不登校

私立中学の不登校が少ない理由 〜私立と公立、どっちを選ぶ?〜

僕、考えたこともなかったんだけど。

私立中学って不登校が少ないそうだ。

公立の方が多いんだって。

 

へー、そうなんだ。

 

ってことは、私立の方が優れている?

良い教育の賜物?

 

考えてみる。

 

私立中学の不登校

診察で、こんなことを言われた。

 

母
ウチの子は、私立に行かせようと思います。

私立は不登校が少ないです。

つまり、いじめや落ちこぼれなどが起きにくい環境なのだと思います。

 

へー、そうなんだ。

私立って不登校が少ないんだ。

知らんかった。

 

僕の患者さんでは、私立中の不登校の子も結構いるけどなぁ。

調べてみる。

 

不登校の割合

  • 公立中学 6.3%
  • 私立中学 2.9%

(中学生全体 6.0%)

令和4年度 児童生徒の問題行動・不登校等生徒指導上の諸課題に関する調査結果について

 

ホントだ!

確かに、私立は不登校が少ない!

 

 

ちなみに私立小学校も少ないらしい。

不登校の割合

  • 公立小学校 1.7%
  • 私立小学校 0.7%

(小学生全体 1.7%)

 

へー。

やっぱ私立は不登校が少ないんだなぁ。

勉強になった。

 

 

では、公立と私立でなぜ差が出るのか。

考えてみる。

 

お母さんの言う通り、私立の教育が優れているのか?

外来で話を聞く限り、そうとも言い切れないように思うけどなー。

公立も私立も一長一短あるように思うけれど。

【受験】公立 or 私立【どうする?】定期的に聞かれる質問。 発達障害がある。 能力にデコボコがある。 興味に偏りがある。 ...

 

公立ならではの合わなさ、私立ならではの合わなさ、どっちも聞く。

そりゃそうだ。

どんな場所も、人によって合う合わないはあるハズだ。

じゃあなぜ不登校率に大きな差が出るのか、考えてみた。

 

受験して入っている

まず、私立の特徴として、「受験している」という事実がある。

公立中は、受験がない。

私立中は、受験が必要。

ここで不登校率に差が出るんじゃないかと。

 

受験してるってことは、入るまでに努力してるってことだ。

私立中の子は、小学校時代、それぞれ頑張って勉強したハズ。

その上で入った中学。

行かないの、ハードル高い。

 

その観点で言うと、公立は、ノー勉で入れる。

義務教育だもんで、自動的に全員入れる。

特に努力していない。

行かないの、ハードル低い。

 

 

過去の努力がもったいなくて、不登校に踏み切れない子は一定数いるだろう。

あれだけ頑張ったんだからもうちょっとがんばろうと考えてしまいがち。

サンクコストってヤツだ。

 

サンクコスト

すでに支払ってしまい、取り返すことのできない金銭的・時間的・労力的なコストのこと。

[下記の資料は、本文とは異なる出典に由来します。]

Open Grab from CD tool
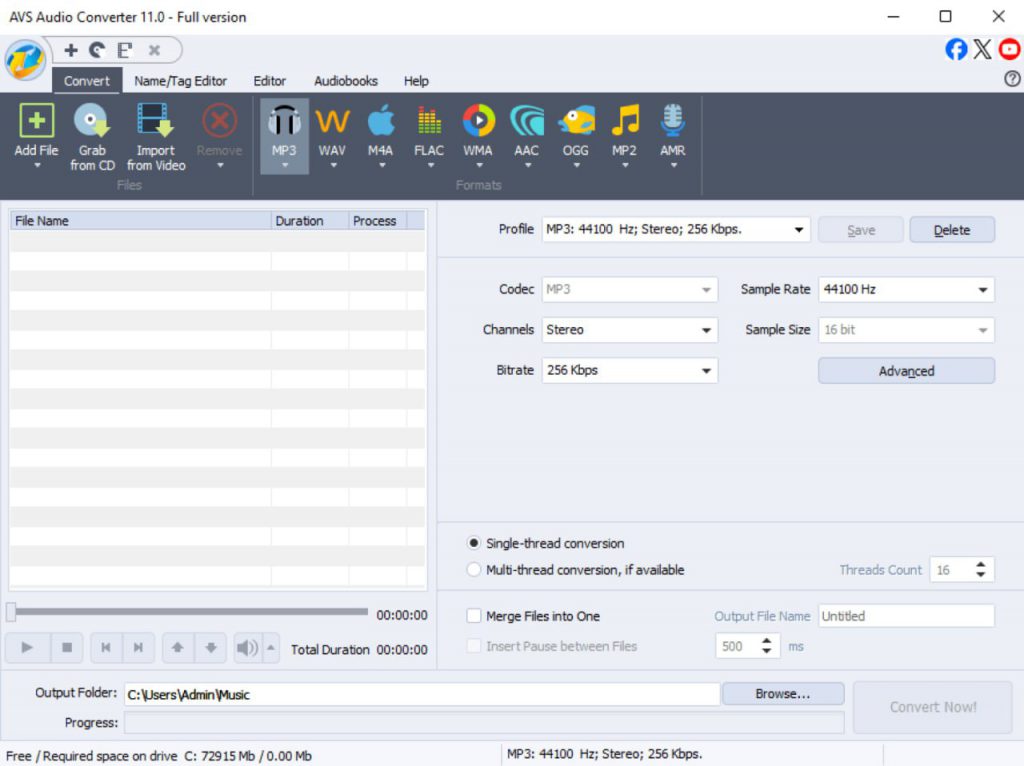point(92,123)
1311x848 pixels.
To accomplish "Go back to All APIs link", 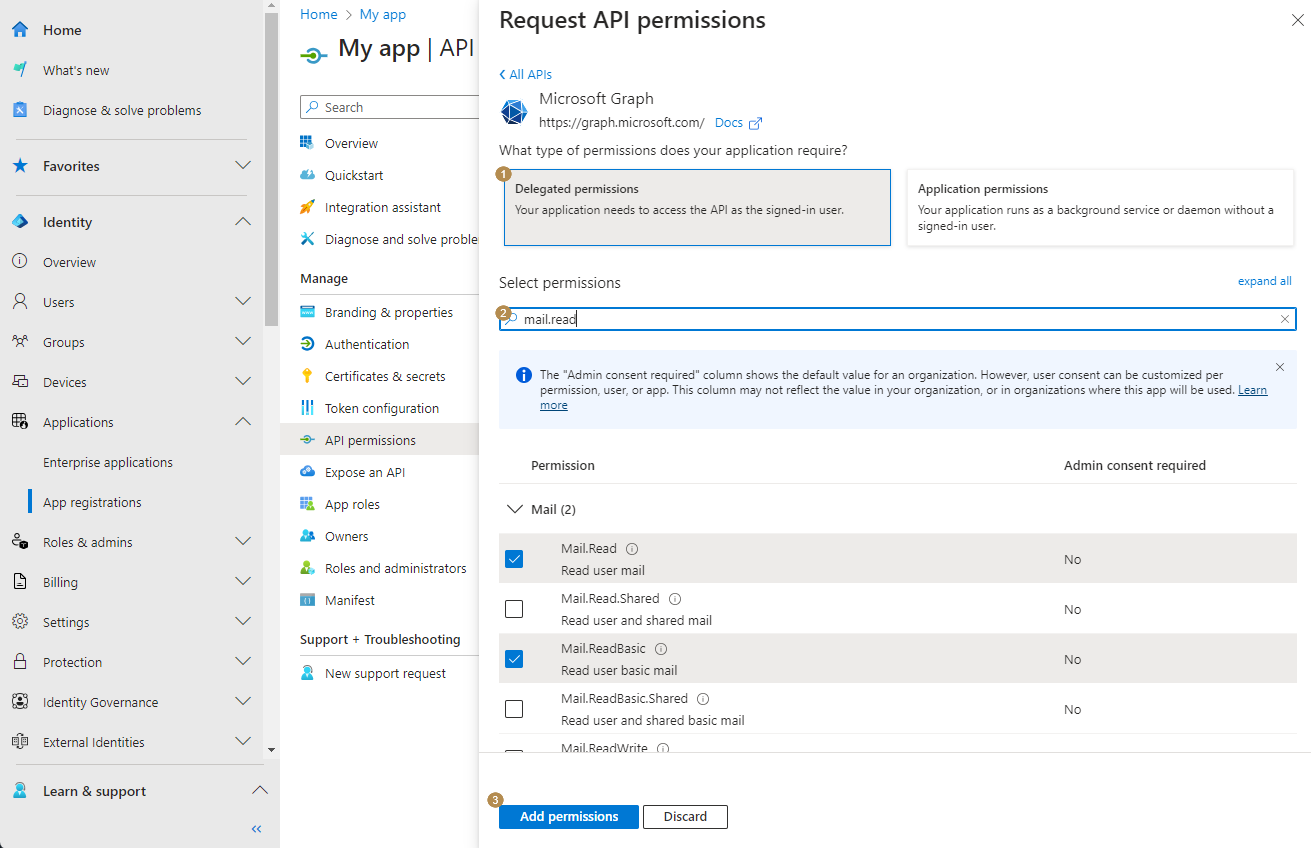I will click(x=526, y=75).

トラブルがあっても「これだけ費用、時間、労力をかけて立ち上げたんだから、簡単に引き下がれない。追加でがんばろう」と考えがち。

 

その学校を選んでいる

また、私立中学はその性質上、生徒は絶対にその学校を選択している。

 

私立に進んだ子。

第一希望の子もいるだろう。

希望する学校に落ちて、不本意ながらそこに進学した子もいるだろう。

 

でも、その子にだって公立中の選択肢はあった。

志望校に落ちた子だって、公立とその私立を天秤にかけた。

その上で私立を選んだのだ。

 

だから、絶対に選んでいる。

その学校を、自分(および親)で選択しているのだ。

 

 

かたや公立中。

もちろん、選択してそこの中学に行った子もいる。

でも、選択の余地なしで進学した子も大勢いる。

 

むしろそっちが多数派。

「家庭的に中学受験の選択肢がなくて」って子が大半だろう。

 

公立中は、特に選んでいない子が大半なのだ。

自動的に決まってた。

そこの学区だから。

なんか勝手に振り分けられてた。

 

僕はそうだったし(地元の公立中学出身)、周囲もたいていそうだった。

特に選んでない。

そこ一択だった。

 

 

この差はありそうだ。

人間、自分で選ぶって大事。

自分で選んだ場所なら、トラブルがあっても納得できたりする。

でも特に選んでいないのなら、ブーイングだ。

 

選んでいない人ほど文句を言う。

これは学校に限らず、様々な物事に当てはまる。

 

なので、少なからず自分で選択した私立中の方が、不登校率が低そうだ。

 

でもこれが一番の理由

上記2つの理由から、私立中は不登校が少ないものと考える。

教育内容の良し悪しとは関係なく、

  1. サンクコスト
  2. 納得感

の2点から不登校を踏みとどまる子はいると思う。

 

でも。

一番大きい理由は、きっとコレ。

 

 

転校するから。

 

 

……ねぇ?

考えてみたらそうでしょ?

 

私立中の子が、不登校になりました。

全然学校に行けていません。

出席日数が足りず、内部進学も絶望的です。

 

どうしますか?

 

公立中に転校するわなー。

 

学費高いもん。

続ける意味ないじゃん。

 

 

実際、私立中で不登校になり、公立に転籍する子は多い。

行ってないんだもん。

学費の安い公立にする。

すると当然私立の不登校率は下がるし、公立のそれは上がる。

 

考えてみたら当然じゃね?

 

そしてコレって、教育内容の良し悪しと全く関係がない。

学費とシステムの問題だ。

 

 

そう考えると、私立の中でも不登校率の高い学校って、むしろ良い学校なのかもしれないと思う。

不登校になっても籍を置き続ける子が多いってことだ。

よっぽど魅力があるのだろう。

 

「今は行けていないけど学費を払い続け(籍を置き続け)、将来的にぜひこの学校に戻りたい」と思わせる何かがあるってこと。

よほどステキな学校なんじゃないかと。

 

まとめ

私立中学の不登校率は低い。

でもそれは、イコール私立が優れているってわけではないと思う。

 

仕組み上、どうしても私立の不登校率は低くなりがちだ。

公立の不登校は増えがち。

 

転校するから。

 

 

やっぱり、私立にも公立にも一長一短ある。

全員に最適な学校なんて、存在しない。

「不登校が少ない環境はみんなに合う」ってわけじゃない

その子にはどんな環境が合うか、でしかない。

当然の話だ。

 

不登校率が低い=良い学校

なんて安易な話ではないように思う。

 

 

もちろん、公立が良いわけでもない。

私立の中でも、不登校率が高い方がなんだ、低いとどうだって話でもない。

 

その子には、何が合うか

でしかない。

目先の数字に振り回されず、きちんと見極めていきたい。

 

 

ってことで冒頭のお母さん。

学校説明会なり学校見学に行って、実際に見てくることを僕はお勧めしますヨ。